Document extract:
>>>>

# Female Teil and Baby Ball Python for adoption



## JoanneFu (Oct 23, 2011)

He guys!!! I don't have a teil, but my cousin does and she has to rehome her 
I'm helping her sell her teil and snake. 
If you could please message me if you'd like her teil or snake!

My cousin cannot care for her animals anymore and is putting them up for adoption. 
If you live near me and thinking about taking in cockatiel or is into reptiles please PM me 

Here's photos! 
Crystal Female tiel
















She's a bit skittish and timid. But will go on finger at times and sits without a fuss. I think she likes kisses, because I always smell her tummy, ...and seems to tolerate it lol. 








This is Nomnom Cinnamon
Small and friendly and likes to slither everywhere 
Please spread the word!!

<<<<

Listing:
>>>>

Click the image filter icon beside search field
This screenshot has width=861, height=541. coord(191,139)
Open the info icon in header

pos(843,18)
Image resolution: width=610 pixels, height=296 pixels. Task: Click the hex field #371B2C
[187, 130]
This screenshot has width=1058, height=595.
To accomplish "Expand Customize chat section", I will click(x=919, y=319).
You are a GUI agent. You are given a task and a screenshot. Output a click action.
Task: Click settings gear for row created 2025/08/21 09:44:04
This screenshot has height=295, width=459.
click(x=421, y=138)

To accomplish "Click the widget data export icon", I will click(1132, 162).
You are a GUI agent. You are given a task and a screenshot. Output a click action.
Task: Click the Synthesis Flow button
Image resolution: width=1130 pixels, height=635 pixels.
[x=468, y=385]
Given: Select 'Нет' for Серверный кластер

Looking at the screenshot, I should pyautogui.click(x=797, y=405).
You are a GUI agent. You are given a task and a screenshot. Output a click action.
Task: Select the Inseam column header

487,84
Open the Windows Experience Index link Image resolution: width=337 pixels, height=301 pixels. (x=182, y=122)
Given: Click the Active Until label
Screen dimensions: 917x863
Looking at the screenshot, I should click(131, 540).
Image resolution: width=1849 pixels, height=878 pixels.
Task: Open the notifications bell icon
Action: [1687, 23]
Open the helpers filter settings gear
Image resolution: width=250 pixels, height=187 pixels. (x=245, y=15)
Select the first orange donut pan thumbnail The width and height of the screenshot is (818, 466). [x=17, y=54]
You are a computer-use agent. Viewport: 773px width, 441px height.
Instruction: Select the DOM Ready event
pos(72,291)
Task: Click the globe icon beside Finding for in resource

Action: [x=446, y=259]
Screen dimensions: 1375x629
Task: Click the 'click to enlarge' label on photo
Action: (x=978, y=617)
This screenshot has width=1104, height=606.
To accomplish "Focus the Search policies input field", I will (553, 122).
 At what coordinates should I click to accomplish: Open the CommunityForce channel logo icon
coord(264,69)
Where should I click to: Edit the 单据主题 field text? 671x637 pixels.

<<<<

Job 1: What is the name of the female cockatiel in the adoption post?
Job 2: Extract the part of the adoption post from "## JoanneFu (Oct" to "up for adoption.".
The records have no connection to the adoption post.

Final result 1: Crystal

Final result 2:
## JoanneFu (Oct 23, 2011)

He guys!!! I don't have a teil, but my cousin does and she has to rehome her 
I'm helping her sell her teil and snake. 
If you could please message me if you'd like her teil or snake!

My cousin cannot care for her animals anymore and is putting them up for adoption.